Emmanuel Uchenna

Posted on Mar 17, 2024

Automating Data Collection with Apify: From Script to Deployment

#apify #web #scrapping

Web scraping is an important tool for businesses and organizations today because it allows them to gather valuable information about their customers, competitors, the market, and more.

Web scraping automates the process of extracting valuable data from websites, transforming it from raw, unstructured content into a usable format like spreadsheets, JSON, or databases.
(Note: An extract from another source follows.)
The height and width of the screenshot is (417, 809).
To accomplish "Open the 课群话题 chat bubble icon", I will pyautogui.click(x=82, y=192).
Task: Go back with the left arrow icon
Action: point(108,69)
This eliminates the time-consuming and error-prone task of manual data collection, making web scraping a cost-effective and powerful tool.

Imagine the possibilities of gathering your competitor pricing data in real-time, monitoring brand mentions across social media platforms, or collecting market research insights - all without lifting a finger. Web scraping enables you to have these possibilities and empowers your business with a significant competitive advantage.

But how do you use this powerful technique? This article will guide you through the entire process of automating data collection with Apify, a user-friendly platform specifically designed for web scraping.

In this article, I will walk you through everything, from crafting your initial scraping script (Actor) using the Apify SDK for TypeScript to deploying it to the Apify Actors Store for seamless data collection, and then, I will show you how to run your deployed Actor on the Apify platform. With Apify, you don't need to be a programming pro to harness the power of web scraping and start gaining insights.

If you are excited learning about automated data collection using APify as much as I am writing this article, then let's dive right in 🚀

What is Apify?

According to the Apify documentation,

Apify is a cloud platform that helps you build reliable web scrapers, fast, and automate anything you can do manually in a web browser.

Apify is designed to tackle large-scale and demanding web scraping and automation tasks. It offers a user-friendly interface and an API for accessing its features:

Compute instances (Actors): Enables you to run dedicated programs to handle your scraping or automation needs.
Storage: Allows you to conveniently store both the requests you send and the results you obtain.
Proxies: Apify proxies play a crucial role in web scraping, allowing you to anonymize your scraping activities, evade IP address tracking, access geo-location-specific content, and more.
Scheduling: This allows you to automate your scraping actors and tasks to run at specific times or pre-defined intervals without the need for manual initiations.
Webhooks: Apify also allows you to integrate multiple Apify Actors or external systems with your Actor or task run, you can send alerts when your Actor run succeeds or fails.

While Apify itself is a platform, it works seamlessly with Crawlee, an open-source library for web scraping. This means you can run Crawlee scraping jobs locally or on your preferred cloud infrastructure, offering flexibility alongside Apify's platform features.

Introducing the Apify SDK for JavaScript

Apify provides a powerful toolkit called the Apify SDK for JavaScript, designed to streamline the creation of Actors. These Actors function as serverless microservices, capable of running on the Apify platform or independently.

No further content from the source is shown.